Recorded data
+--

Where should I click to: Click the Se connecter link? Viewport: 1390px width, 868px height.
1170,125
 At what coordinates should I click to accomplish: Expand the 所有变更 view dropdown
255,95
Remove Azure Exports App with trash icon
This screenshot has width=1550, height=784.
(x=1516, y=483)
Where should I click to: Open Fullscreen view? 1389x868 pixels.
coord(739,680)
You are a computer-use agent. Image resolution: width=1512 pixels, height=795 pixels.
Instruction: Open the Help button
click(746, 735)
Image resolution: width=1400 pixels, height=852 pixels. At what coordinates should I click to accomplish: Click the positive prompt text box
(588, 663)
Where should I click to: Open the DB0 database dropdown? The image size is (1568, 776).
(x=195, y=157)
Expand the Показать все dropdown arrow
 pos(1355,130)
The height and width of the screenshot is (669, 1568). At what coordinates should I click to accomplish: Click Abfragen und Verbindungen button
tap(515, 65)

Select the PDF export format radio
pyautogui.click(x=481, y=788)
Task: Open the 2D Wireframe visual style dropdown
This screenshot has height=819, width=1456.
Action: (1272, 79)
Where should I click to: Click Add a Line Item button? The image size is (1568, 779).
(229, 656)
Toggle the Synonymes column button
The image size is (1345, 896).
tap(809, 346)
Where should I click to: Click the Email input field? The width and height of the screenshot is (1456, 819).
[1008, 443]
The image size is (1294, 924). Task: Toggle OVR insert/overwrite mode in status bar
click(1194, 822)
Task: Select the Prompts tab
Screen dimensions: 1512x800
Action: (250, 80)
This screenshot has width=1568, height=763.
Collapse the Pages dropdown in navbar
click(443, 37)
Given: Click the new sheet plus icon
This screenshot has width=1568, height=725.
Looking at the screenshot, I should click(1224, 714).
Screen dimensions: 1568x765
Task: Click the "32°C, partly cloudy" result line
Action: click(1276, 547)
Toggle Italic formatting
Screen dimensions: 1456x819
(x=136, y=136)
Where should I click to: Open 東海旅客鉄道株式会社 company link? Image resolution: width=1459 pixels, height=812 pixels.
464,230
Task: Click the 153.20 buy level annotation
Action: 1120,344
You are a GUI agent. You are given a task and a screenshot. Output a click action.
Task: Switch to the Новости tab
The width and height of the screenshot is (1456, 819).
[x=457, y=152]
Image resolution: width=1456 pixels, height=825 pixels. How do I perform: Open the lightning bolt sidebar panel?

+--

**THE TASK:** In the records above, copy exactly the lines from the one that contains "Collapse the Pages dropdown in navbar" through the last, and nothing else.

**YOUR SOLUTION:**
Collapse the Pages dropdown in navbar
click(443, 37)
Given: Click the new sheet plus icon
This screenshot has width=1568, height=725.
Looking at the screenshot, I should click(1224, 714).
Screen dimensions: 1568x765
Task: Click the "32°C, partly cloudy" result line
Action: click(1276, 547)
Toggle Italic formatting
Screen dimensions: 1456x819
(x=136, y=136)
Where should I click to: Open 東海旅客鉄道株式会社 company link? Image resolution: width=1459 pixels, height=812 pixels.
464,230
Task: Click the 153.20 buy level annotation
Action: 1120,344
You are a GUI agent. You are given a task and a screenshot. Output a click action.
Task: Switch to the Новости tab
The width and height of the screenshot is (1456, 819).
[x=457, y=152]
Image resolution: width=1456 pixels, height=825 pixels. How do I perform: Open the lightning bolt sidebar panel?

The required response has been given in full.